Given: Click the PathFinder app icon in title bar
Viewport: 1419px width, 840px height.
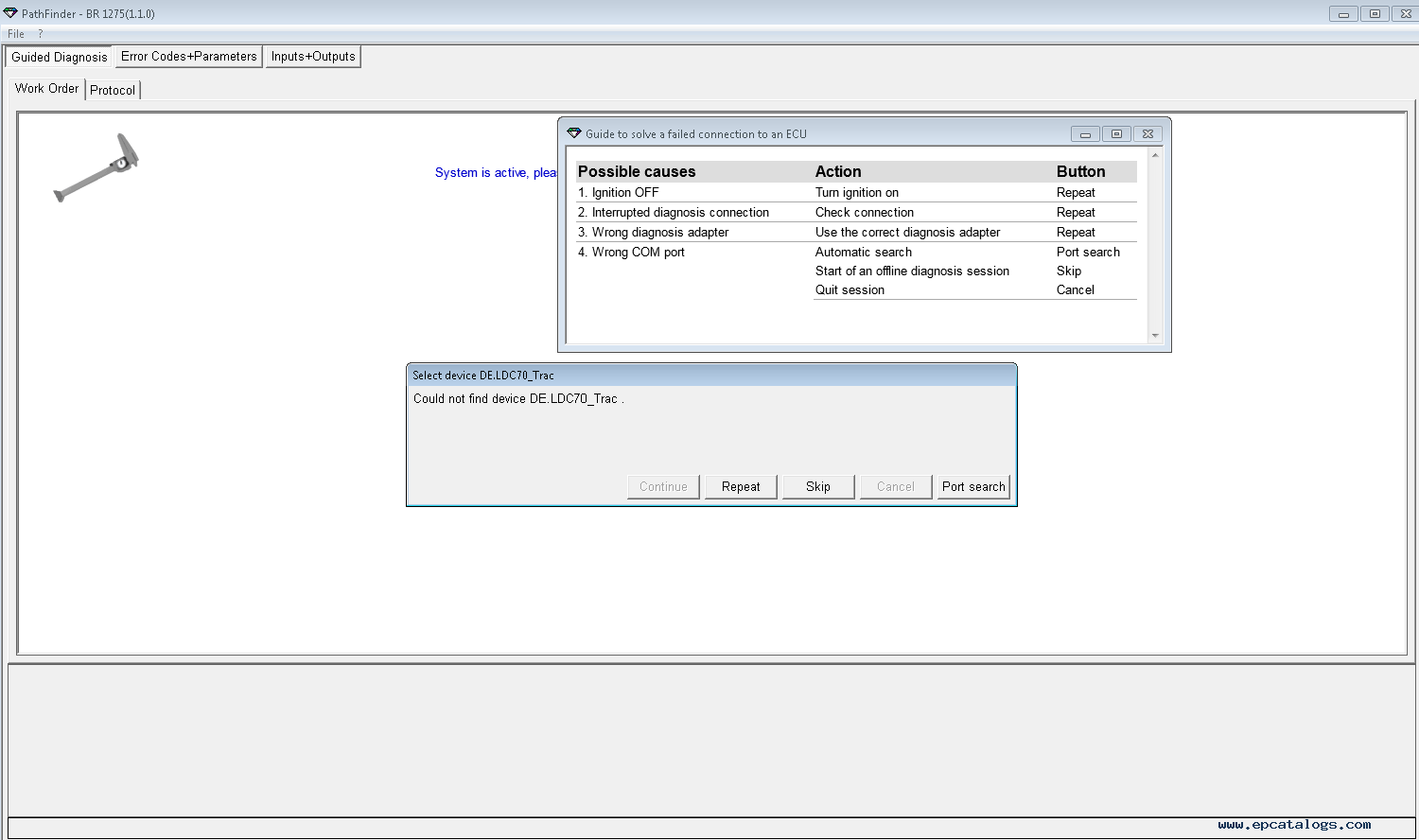Looking at the screenshot, I should [10, 13].
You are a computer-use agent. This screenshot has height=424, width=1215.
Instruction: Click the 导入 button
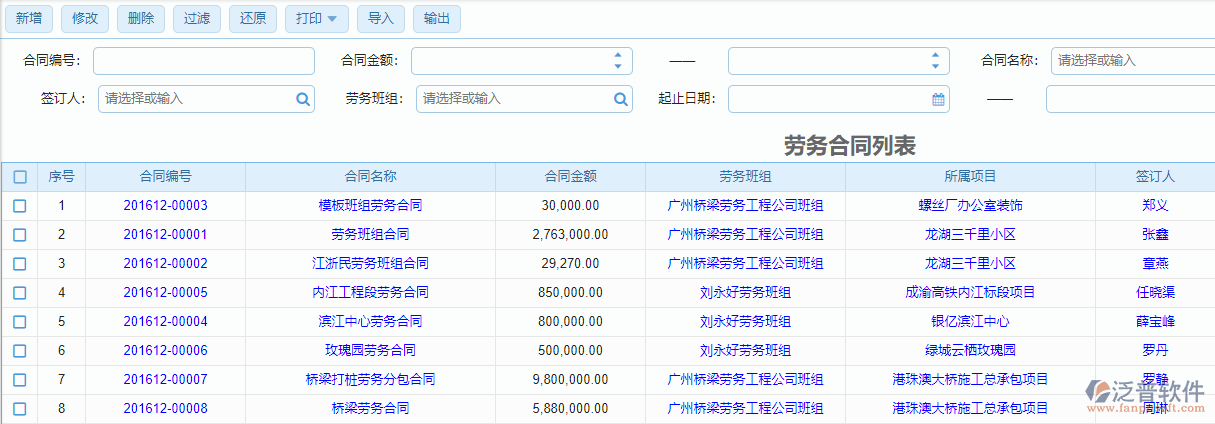tap(381, 18)
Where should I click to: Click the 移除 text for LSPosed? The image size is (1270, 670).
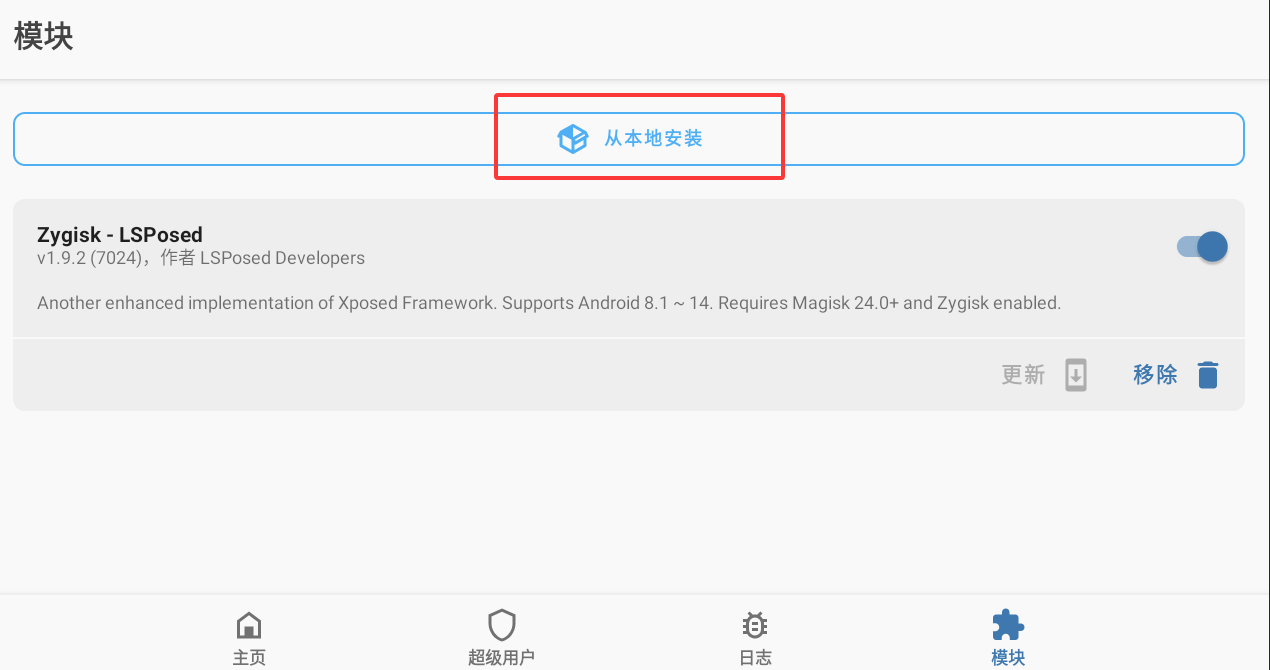pos(1155,375)
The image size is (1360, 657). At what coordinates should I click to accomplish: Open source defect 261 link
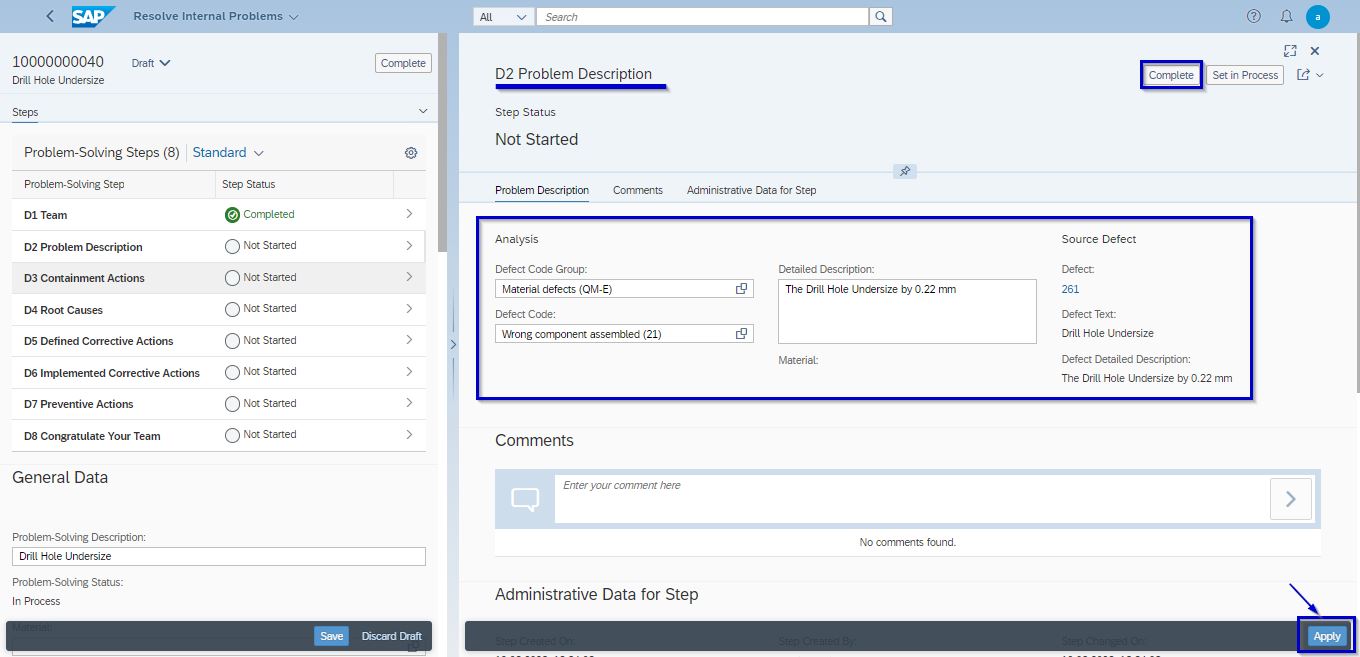[1070, 289]
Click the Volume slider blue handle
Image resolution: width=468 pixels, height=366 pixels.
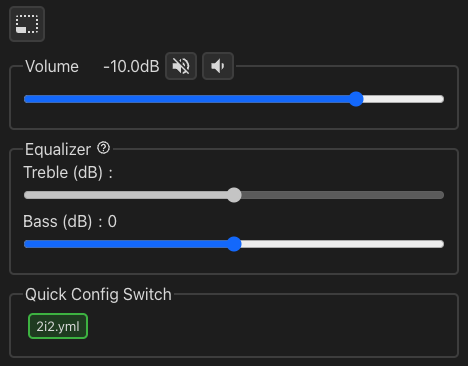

════════════════════

What is being asked:
Only the lines from the beginning of the records through the line bearing "Click the Volume slider blue handle" belong in the answer, copied word for word with pictures left out.

Task answer:
Given: Click the PathFinder app icon in title bar
Viewport: 1419px width, 840px height.
Looking at the screenshot, I should [10, 13].
You are a computer-use agent. This screenshot has height=424, width=1215.
Instruction: Click the 导入 button
tap(381, 18)
Where should I click to: Click the 移除 text for LSPosed? The image size is (1270, 670).
pos(1155,375)
The image size is (1360, 657). At what coordinates should I click to accomplish: Open source defect 261 link
[1070, 289]
Click the Volume slider blue handle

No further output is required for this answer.